## YOUR ASSIGNMENT
Search the records for the word "agent" and report each line that has it.

## EXCERPTED RECORDS
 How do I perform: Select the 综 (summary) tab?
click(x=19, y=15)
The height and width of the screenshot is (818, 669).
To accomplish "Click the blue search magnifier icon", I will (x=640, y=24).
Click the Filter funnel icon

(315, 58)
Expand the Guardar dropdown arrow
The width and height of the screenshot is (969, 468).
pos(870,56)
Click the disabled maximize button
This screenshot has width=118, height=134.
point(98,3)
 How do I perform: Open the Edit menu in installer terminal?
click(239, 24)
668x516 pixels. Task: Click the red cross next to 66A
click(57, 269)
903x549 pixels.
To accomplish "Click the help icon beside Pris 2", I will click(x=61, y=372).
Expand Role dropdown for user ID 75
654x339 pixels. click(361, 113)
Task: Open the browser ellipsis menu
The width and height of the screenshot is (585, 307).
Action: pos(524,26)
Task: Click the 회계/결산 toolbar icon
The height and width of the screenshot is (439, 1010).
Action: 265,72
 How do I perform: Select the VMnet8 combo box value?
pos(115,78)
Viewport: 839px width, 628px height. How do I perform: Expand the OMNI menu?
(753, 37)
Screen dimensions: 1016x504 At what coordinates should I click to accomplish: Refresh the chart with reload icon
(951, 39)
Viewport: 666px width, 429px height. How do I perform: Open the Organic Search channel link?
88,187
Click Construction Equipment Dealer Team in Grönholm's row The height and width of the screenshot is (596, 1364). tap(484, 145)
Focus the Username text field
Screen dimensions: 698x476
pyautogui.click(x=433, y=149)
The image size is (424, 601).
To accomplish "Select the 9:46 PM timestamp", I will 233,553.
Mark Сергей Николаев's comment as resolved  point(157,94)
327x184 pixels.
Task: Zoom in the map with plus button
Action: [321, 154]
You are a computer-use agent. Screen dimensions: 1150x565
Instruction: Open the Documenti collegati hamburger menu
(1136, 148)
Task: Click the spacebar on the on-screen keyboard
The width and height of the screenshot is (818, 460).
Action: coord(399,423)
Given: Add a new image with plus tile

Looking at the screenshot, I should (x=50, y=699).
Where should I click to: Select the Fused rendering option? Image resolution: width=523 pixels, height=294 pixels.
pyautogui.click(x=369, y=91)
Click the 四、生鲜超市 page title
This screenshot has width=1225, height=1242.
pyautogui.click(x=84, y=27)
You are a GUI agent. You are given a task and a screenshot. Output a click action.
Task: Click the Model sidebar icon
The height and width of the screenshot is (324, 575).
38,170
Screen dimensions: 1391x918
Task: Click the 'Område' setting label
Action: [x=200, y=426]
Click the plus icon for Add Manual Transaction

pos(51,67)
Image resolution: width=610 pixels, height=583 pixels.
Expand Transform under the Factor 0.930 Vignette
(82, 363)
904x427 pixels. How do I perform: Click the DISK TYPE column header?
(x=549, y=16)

## WRITTEN SOLUTION
You are a computer-use agent. Screen dimensions: 1150x565
You are a GUI agent. You are given a task and a screenshot. Output a click action.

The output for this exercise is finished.